Martha Stewart Living, December 2003
Yield Makes about 18 cookies
- 1 1/4 cups all-purpose flour
- 1 teaspoon ground cinnamon
- 3/4 teaspoon baking soda
- 1/2 teaspoon baking powder
- 1/2 teaspoon ground ginger
- 1/2 teaspoon salt
- 1/2 cup vegetable shortening
- 1/2 cup sugar
- 1/2 cup molasses
- 2 large eggs, lightly beaten
- 1 bag (12 ounces) semisweet chocolate chips
- 1 1/2 cups old-fashioned rolled oats
- 1 cup raisins
- 1 cup (5 ounces) chopped walnuts
- Heat oven to 350 degrees. Line baking sheet with a Silpat.
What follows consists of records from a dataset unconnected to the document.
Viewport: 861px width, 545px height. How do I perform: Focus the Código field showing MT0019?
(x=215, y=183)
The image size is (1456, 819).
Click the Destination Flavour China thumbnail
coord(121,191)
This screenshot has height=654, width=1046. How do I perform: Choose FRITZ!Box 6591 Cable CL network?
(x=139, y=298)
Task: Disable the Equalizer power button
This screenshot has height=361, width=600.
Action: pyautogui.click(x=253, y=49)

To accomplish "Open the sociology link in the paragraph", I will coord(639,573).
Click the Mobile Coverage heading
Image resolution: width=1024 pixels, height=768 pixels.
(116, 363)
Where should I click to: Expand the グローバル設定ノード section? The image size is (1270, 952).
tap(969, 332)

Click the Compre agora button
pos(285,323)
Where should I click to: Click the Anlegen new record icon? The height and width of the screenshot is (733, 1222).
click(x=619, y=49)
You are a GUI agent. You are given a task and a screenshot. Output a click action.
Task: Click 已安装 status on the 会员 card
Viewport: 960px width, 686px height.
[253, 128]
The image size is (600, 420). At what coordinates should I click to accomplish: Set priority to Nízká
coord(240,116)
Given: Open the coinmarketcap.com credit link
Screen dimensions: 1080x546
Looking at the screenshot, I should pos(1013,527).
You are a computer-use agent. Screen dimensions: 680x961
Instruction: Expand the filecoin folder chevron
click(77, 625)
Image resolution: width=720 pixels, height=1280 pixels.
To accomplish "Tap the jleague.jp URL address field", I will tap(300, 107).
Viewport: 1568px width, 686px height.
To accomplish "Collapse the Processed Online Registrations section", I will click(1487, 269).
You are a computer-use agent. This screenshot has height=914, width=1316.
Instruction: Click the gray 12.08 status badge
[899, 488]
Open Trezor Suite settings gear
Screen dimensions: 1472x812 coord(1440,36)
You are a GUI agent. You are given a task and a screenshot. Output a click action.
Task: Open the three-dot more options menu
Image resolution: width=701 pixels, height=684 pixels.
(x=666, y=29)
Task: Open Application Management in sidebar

Sift together flour, cinnamon, baking soda, baking powder, ginger, and salt in a medium bowl.
- In the bowl of an electric mixer fitted with the paddle attachment, cream vegetable shortening and sugar on medium speed until light and fluffy, about 2 minutes. Add molasses, and beat to combine. Add eggs and mix until fully incorporated. Add the flour mixture, one cup at a time, beating on low speed until dough comes together. Remove bowl from mixer. Using a wooden spoon, stir in chocolate chips, oats, raisins, and walnuts.
- Using a 2-inch ice cream scoop, drop dough onto prepared baking sheet, about 3 inches apart. Bake until firm, 15 to 18 minutes. Transfer baking sheets to a wire rack to cool for 5 minutes before transferring cookies to wire rack to cool completely. Repeat with remaining dough.